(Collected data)
◆ ◆ ◆
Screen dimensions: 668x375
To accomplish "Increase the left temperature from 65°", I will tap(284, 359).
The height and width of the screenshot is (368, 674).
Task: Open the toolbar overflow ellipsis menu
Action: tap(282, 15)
◆ ◆ ◆
*Prompt*. Give every entry once more, exactly as it reads.

*Exercise output*.
Screen dimensions: 668x375
To accomplish "Increase the left temperature from 65°", I will tap(284, 359).
The height and width of the screenshot is (368, 674).
Task: Open the toolbar overflow ellipsis menu
Action: tap(282, 15)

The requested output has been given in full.